The wudu chapters are organized with an-Nasai's characteristic attention to the internal consistency of narrations. He notes when a narrator transmits a hadith in a way that differs slightly from another reliable narrator's version of the same event — and rather than simply choosing one, he often presents both and comments on which is more strongly supported. This comparative approach is one of the hallmarks of his methodology and is particularly evident in the wudu section, where he records multiple accounts of the Prophet performing wudu from different Companions who observed on different occasions.
The chapters on wiping over leather socks (masah ala al-khuffayn) are among the most detailed in any collection. An-Nasai records the various time limits cited for travelers versus residents, the conditions a sock must meet to be suitable for wiping rather than washing, and hadiths from multiple Companions who testified they saw the Prophet wipe over his socks. He grades each chain and notes where narrators disagree, providing the material for jurists to construct their arguments about the scope and conditions of this concession.
The ghusl section covers not only the obligations of the full ritual bath but several hadiths on the manner in which the Prophet performed ghusl, recorded by his wives. The variant accounts of whether the Prophet began his ghusl with wudu and in what order he washed different parts of his body are presented alongside one another, allowing scholars to understand that the specific sequence may have varied by occasion while the essential elements remained constant.

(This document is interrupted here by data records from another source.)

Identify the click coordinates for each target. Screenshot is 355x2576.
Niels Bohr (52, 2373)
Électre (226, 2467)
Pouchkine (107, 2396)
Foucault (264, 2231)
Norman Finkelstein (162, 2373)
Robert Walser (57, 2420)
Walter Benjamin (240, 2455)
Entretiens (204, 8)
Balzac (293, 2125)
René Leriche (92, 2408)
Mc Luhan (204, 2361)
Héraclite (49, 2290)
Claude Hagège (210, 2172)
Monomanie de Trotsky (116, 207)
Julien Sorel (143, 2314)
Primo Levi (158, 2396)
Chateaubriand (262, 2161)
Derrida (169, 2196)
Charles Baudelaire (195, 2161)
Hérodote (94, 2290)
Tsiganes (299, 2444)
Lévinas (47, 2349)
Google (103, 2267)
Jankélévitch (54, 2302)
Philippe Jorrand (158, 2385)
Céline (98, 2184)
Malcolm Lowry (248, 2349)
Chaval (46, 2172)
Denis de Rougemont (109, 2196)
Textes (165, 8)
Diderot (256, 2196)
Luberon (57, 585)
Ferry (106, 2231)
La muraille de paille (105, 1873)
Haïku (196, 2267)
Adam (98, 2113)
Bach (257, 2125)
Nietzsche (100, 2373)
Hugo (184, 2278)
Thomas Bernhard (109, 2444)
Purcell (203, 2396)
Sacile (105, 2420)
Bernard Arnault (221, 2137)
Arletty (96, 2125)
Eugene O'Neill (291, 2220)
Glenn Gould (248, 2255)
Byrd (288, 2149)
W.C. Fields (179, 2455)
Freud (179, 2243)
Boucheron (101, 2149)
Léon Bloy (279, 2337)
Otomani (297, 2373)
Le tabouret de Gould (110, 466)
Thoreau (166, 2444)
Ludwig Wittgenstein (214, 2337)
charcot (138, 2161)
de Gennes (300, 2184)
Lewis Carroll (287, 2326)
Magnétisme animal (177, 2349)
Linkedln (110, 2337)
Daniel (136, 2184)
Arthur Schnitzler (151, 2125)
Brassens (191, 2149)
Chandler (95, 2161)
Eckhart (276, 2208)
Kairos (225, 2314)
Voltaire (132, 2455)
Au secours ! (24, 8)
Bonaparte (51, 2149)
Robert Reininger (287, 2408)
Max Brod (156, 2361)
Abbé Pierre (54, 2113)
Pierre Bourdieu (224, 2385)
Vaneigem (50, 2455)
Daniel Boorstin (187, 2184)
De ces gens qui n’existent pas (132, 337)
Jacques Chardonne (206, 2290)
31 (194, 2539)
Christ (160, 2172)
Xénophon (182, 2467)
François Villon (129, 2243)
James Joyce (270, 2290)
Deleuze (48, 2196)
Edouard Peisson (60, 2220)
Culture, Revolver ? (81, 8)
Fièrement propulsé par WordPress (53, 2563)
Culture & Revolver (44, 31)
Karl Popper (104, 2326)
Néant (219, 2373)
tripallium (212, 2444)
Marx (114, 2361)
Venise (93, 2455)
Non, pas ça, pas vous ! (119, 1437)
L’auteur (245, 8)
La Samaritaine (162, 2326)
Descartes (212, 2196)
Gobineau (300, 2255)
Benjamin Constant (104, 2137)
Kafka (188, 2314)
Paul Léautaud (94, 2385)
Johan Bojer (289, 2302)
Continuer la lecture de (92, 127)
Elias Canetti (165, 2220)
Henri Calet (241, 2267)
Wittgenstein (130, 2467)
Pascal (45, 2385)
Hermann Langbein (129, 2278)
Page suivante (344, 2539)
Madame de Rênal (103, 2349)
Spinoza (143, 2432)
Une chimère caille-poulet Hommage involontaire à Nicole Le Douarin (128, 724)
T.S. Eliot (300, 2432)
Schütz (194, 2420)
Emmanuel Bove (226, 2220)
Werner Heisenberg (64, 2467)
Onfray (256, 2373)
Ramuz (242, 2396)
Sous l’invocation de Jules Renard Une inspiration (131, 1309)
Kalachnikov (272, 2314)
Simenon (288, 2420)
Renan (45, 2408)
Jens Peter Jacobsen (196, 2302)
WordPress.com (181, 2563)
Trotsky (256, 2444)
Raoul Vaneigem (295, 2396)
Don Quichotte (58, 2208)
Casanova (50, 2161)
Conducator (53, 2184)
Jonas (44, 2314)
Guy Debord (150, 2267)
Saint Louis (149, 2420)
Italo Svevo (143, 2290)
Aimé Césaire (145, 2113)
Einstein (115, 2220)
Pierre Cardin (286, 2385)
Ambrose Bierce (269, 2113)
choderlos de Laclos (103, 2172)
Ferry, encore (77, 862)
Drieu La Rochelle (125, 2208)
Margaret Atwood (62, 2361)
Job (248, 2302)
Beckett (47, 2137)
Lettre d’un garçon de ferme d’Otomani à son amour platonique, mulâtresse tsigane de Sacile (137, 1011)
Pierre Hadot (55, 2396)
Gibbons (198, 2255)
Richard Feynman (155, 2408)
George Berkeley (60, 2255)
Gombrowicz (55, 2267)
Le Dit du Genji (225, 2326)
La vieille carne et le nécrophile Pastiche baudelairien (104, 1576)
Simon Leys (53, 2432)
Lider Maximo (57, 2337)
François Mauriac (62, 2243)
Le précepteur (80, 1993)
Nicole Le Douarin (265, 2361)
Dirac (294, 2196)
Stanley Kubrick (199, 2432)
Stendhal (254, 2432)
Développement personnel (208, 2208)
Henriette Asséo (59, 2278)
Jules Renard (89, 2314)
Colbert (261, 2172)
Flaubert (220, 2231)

An-Nasai's treatment of menstruation and post-natal bleeding (nifas) is particularly valuable because he covers disputed sub-questions that are left ambiguous in shorter collections: the minimum and maximum duration of each state, the hadiths that bear on irregular bleeding (istihada), and the specific narrations that describe how the Prophet guided individual women dealing with irregular bleeding through precise practical instructions. These chapters became primary sources for the complex fiqh of women's purity in all four madhabs.
The overall effect of an-Nasai's Kitab at-Taharah is of a scholar who approached the topic not just as a collector of narrations but as a critic who understood that the precise wording of a hadith, the identity of its narrator, and its relationship to other narrations on the same question were all data points in building reliable legal knowledge. Students of Islamic purity law find this section indispensable as both a hadith reference and a model of critical methodology.